Dave East Talks About Why He Cried On Stage During A Recent Show

You can stream his latest, ‘Paranoia 2,’ now

by Shirley Ju

If Nas fucks with you, hip-hop fucks with you.

On the last Tuesday of January, Dave East’s #P2Tour came to El Rey Theater in Los Angeles. I had seen East perform live once before—at the Mass Appeal stage at SXSW in 2017—but, this time around, I was given the opportunity to sit down with him one-on-one for an interview. Somehow ending up on stage during his one-and-a-half hour set, I was as close to the action as physically possible. I noticed right away the number of fans who had come out to see him, a rapper from the opposite coast, perform. And if they saw the same show that I saw that night, their expectations were more than exceeded. East laid his heart out on that stage.
--------------------------------------------------
* **Tasks to carry out**:
a) Copy the Dave East article word for word, starting at "On the last" and ending at "on that stage.".
b) Answer these questions from the Dave East article:
(i) Who wrote it?
(ii) Which release of his can you stream now?
(iii) At what venue did the #P2Tour stop on the last Tuesday of January?
The rows after this are unrelated to the Dave East article.

* **Stored records**:
--------------------------------------------------
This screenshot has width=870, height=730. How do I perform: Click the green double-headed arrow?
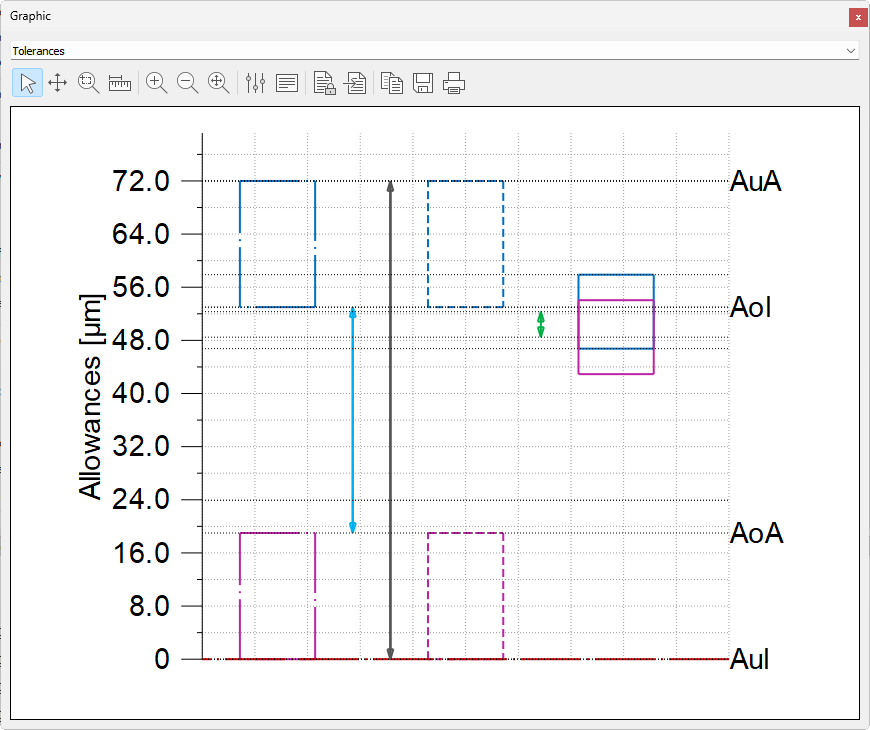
--------------------------------------------------
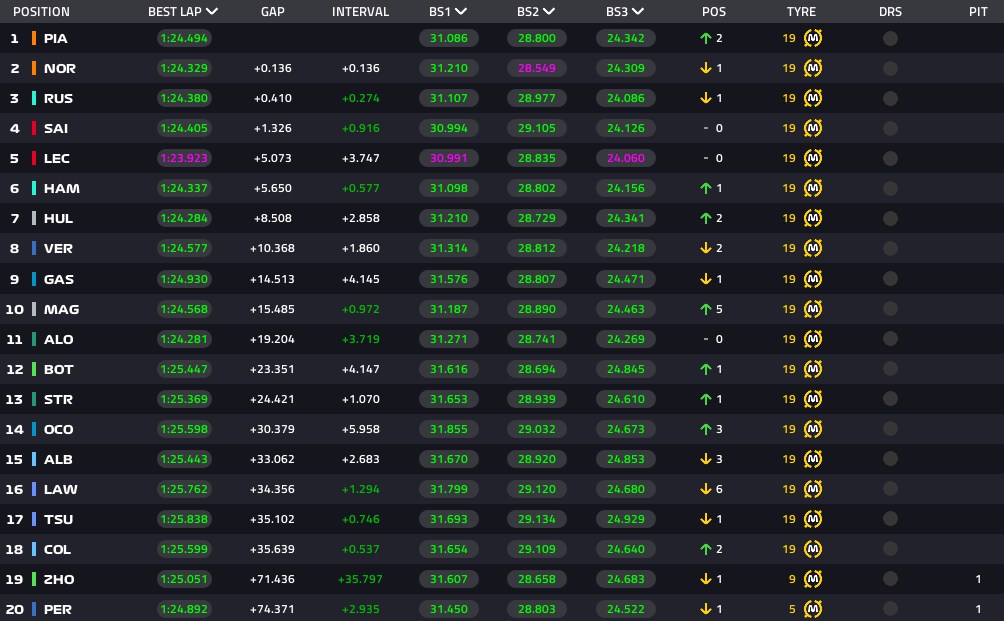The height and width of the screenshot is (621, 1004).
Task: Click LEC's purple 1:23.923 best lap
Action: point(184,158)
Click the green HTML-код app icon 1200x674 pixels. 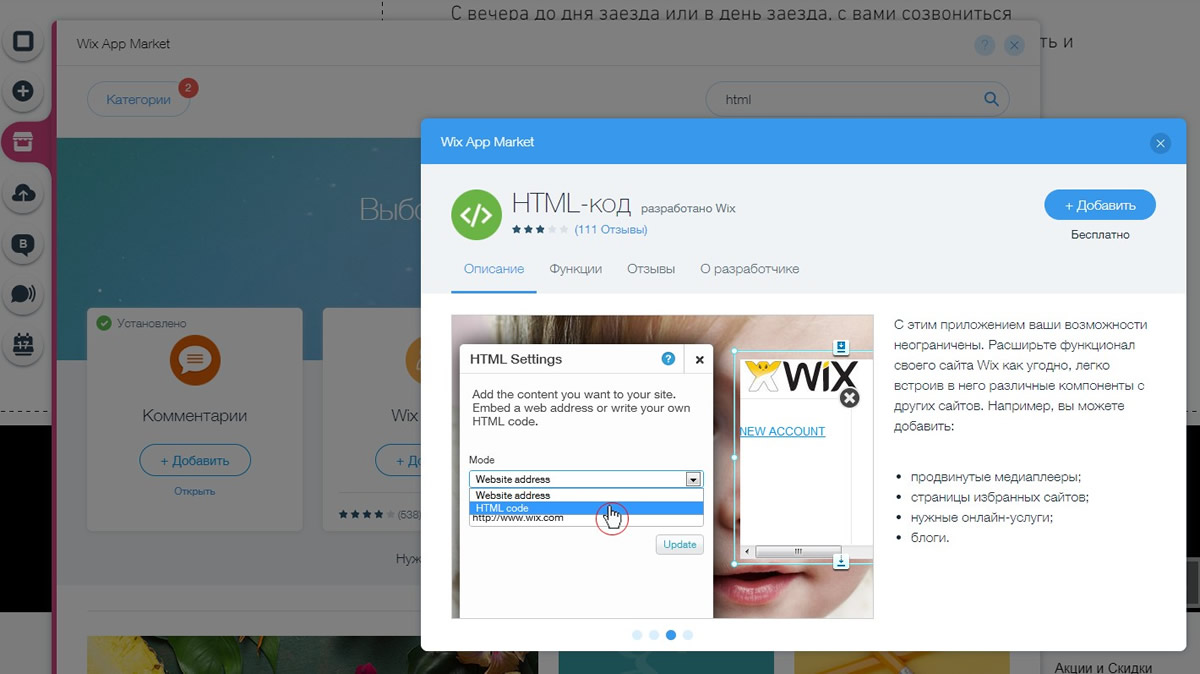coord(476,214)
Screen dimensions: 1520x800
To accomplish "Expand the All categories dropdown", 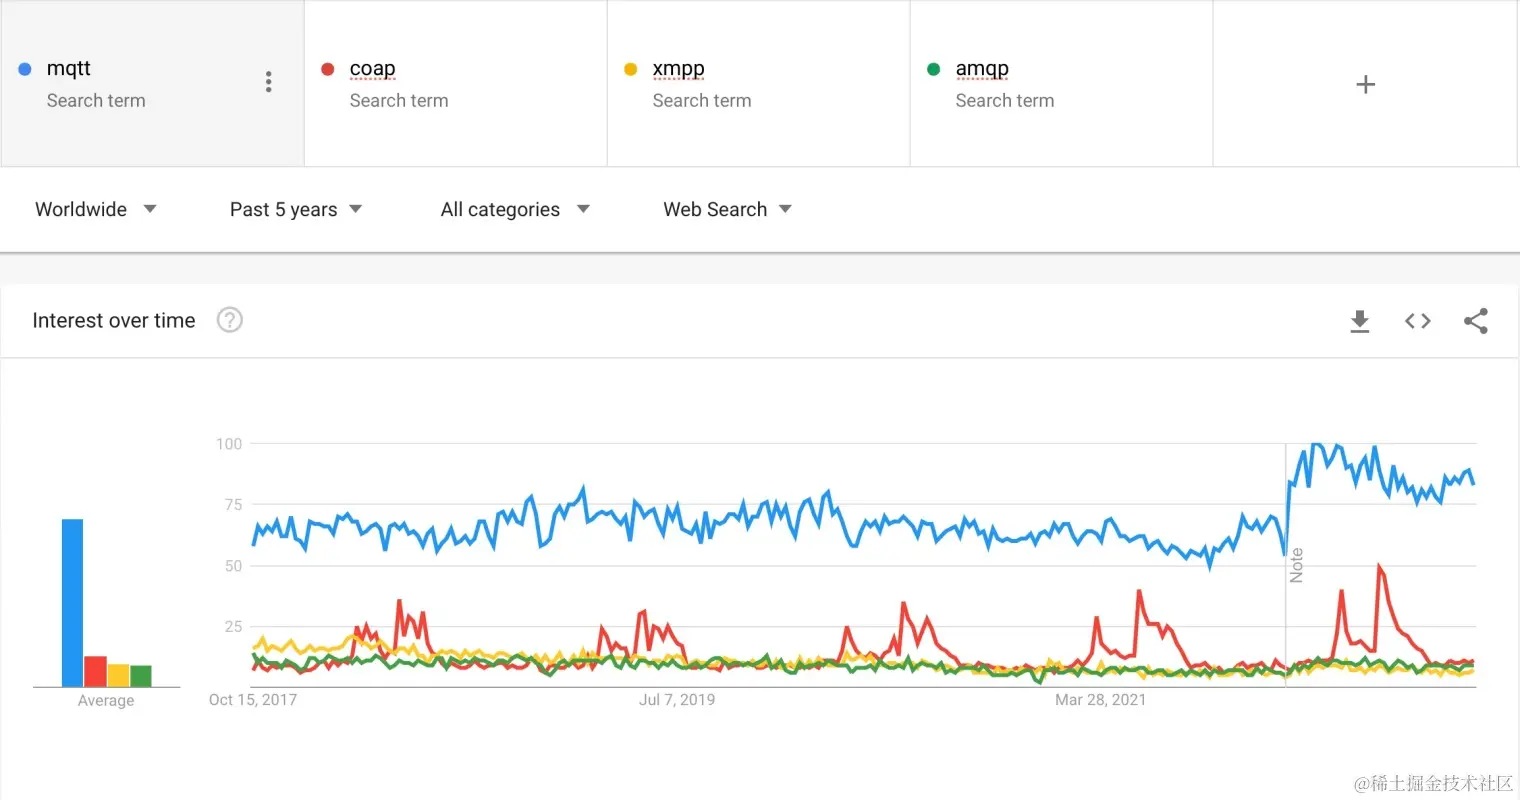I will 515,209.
--------------------------------------------------
* **Final results**:
a)
On the last Tuesday of January, Dave East’s #P2Tour came to El Rey Theater in Los Angeles. I had seen East perform live once before—at the Mass Appeal stage at SXSW in 2017—but, this time around, I was given the opportunity to sit down with him one-on-one for an interview. Somehow ending up on stage during his one-and-a-half hour set, I was as close to the action as physically possible. I noticed right away the number of fans who had come out to see him, a rapper from the opposite coast, perform. And if they saw the same show that I saw that night, their expectations were more than exceeded. East laid his heart out on that stage.

b)
(i) Shirley Ju
(ii) 'Paranoia 2'
(iii) El Rey Theater in Los Angeles